--- REQUIRED WORK ---
Reproduce the entries below verbatim, from the line containing "524x295 pixels." through the line containing "pos(15,170)", with nothing before or after.

--- PROVIDED DATA ---
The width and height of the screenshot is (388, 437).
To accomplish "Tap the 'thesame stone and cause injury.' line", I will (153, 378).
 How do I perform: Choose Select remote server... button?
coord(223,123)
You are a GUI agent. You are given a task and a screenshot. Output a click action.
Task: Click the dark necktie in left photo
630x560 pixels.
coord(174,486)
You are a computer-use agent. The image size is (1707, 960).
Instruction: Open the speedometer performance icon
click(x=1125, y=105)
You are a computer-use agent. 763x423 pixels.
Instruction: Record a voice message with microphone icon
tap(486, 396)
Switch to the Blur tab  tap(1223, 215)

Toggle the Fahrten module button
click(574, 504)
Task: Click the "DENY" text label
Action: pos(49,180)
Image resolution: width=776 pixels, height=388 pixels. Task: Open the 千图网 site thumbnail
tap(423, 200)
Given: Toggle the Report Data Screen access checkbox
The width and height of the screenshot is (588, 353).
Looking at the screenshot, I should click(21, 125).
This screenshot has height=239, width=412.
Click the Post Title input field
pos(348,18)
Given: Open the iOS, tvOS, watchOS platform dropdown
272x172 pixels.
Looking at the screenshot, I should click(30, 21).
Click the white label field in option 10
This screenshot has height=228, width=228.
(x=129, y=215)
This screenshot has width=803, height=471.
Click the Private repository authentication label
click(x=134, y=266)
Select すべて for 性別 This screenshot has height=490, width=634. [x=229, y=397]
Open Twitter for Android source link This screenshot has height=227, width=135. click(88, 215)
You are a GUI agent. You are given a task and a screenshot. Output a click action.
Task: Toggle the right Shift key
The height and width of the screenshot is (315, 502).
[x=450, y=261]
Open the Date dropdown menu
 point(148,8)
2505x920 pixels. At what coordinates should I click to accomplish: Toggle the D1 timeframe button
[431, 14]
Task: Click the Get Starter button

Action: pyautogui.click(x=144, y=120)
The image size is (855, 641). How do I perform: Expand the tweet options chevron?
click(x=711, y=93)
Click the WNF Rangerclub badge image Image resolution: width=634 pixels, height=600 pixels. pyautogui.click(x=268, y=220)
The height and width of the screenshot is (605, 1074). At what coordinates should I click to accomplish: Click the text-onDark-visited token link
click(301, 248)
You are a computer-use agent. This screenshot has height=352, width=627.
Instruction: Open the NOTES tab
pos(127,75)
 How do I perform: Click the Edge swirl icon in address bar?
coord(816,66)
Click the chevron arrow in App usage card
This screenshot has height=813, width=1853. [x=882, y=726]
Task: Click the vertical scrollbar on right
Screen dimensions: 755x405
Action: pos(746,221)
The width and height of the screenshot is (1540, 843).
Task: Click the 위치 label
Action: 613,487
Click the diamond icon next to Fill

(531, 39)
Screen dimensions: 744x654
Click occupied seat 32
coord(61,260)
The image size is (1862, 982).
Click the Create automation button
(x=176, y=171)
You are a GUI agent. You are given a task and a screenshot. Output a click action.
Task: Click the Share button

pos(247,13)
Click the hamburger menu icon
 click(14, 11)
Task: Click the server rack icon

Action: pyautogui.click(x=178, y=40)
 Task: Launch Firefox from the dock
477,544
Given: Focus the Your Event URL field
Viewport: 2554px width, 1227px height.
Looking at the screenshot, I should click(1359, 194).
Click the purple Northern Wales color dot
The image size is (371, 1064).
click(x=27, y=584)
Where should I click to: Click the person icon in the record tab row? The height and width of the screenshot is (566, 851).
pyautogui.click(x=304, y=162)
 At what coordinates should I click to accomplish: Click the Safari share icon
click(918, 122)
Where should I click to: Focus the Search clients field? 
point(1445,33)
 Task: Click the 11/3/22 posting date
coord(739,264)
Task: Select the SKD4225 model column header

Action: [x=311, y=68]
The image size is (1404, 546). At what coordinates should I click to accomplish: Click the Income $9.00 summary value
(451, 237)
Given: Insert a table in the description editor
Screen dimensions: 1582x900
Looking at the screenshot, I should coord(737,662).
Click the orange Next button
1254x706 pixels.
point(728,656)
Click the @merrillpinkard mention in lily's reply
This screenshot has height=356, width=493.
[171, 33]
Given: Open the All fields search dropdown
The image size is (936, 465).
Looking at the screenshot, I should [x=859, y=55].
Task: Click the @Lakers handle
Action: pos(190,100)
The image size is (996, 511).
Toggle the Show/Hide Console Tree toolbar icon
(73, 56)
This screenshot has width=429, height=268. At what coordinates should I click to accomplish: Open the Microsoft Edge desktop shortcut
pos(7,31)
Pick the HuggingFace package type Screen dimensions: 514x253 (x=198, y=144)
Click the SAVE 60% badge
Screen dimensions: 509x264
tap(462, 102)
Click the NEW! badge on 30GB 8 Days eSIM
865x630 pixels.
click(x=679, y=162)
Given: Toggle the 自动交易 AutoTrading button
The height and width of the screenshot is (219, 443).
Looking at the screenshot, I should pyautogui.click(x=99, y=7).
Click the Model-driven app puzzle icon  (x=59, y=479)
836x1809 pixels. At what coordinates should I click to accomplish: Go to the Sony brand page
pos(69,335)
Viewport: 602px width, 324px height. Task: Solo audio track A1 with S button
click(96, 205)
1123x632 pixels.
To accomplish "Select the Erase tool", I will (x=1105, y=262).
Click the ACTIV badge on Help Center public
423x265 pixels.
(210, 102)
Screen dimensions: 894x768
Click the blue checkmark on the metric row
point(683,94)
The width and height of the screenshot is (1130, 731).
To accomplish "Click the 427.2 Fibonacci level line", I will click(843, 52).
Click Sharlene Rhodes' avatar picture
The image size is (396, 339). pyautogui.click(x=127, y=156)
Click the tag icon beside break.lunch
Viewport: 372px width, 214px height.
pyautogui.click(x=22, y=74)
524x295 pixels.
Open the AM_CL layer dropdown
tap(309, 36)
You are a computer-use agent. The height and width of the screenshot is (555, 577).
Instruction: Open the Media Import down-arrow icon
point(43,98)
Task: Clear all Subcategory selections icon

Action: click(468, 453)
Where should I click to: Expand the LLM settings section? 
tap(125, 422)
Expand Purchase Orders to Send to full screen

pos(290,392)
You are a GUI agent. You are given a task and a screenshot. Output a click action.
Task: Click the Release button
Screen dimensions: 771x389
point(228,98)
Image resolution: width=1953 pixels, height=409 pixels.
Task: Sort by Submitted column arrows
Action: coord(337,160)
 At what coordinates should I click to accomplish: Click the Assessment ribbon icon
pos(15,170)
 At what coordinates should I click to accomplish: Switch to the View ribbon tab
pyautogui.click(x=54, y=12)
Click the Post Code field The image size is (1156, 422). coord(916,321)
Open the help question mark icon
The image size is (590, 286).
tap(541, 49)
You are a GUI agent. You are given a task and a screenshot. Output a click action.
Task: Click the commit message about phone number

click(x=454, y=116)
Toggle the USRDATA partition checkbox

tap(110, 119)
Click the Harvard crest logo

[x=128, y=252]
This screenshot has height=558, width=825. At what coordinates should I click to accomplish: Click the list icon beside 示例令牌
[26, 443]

--- EXERCISE ANSWER ---
524x295 pixels.
Open the AM_CL layer dropdown
tap(309, 36)
You are a computer-use agent. The height and width of the screenshot is (555, 577).
Instruction: Open the Media Import down-arrow icon
point(43,98)
Task: Clear all Subcategory selections icon

Action: click(468, 453)
Where should I click to: Expand the LLM settings section? 
tap(125, 422)
Expand Purchase Orders to Send to full screen

pos(290,392)
You are a GUI agent. You are given a task and a screenshot. Output a click action.
Task: Click the Release button
Screen dimensions: 771x389
point(228,98)
Image resolution: width=1953 pixels, height=409 pixels.
Task: Sort by Submitted column arrows
Action: coord(337,160)
 At what coordinates should I click to accomplish: Click the Assessment ribbon icon
pos(15,170)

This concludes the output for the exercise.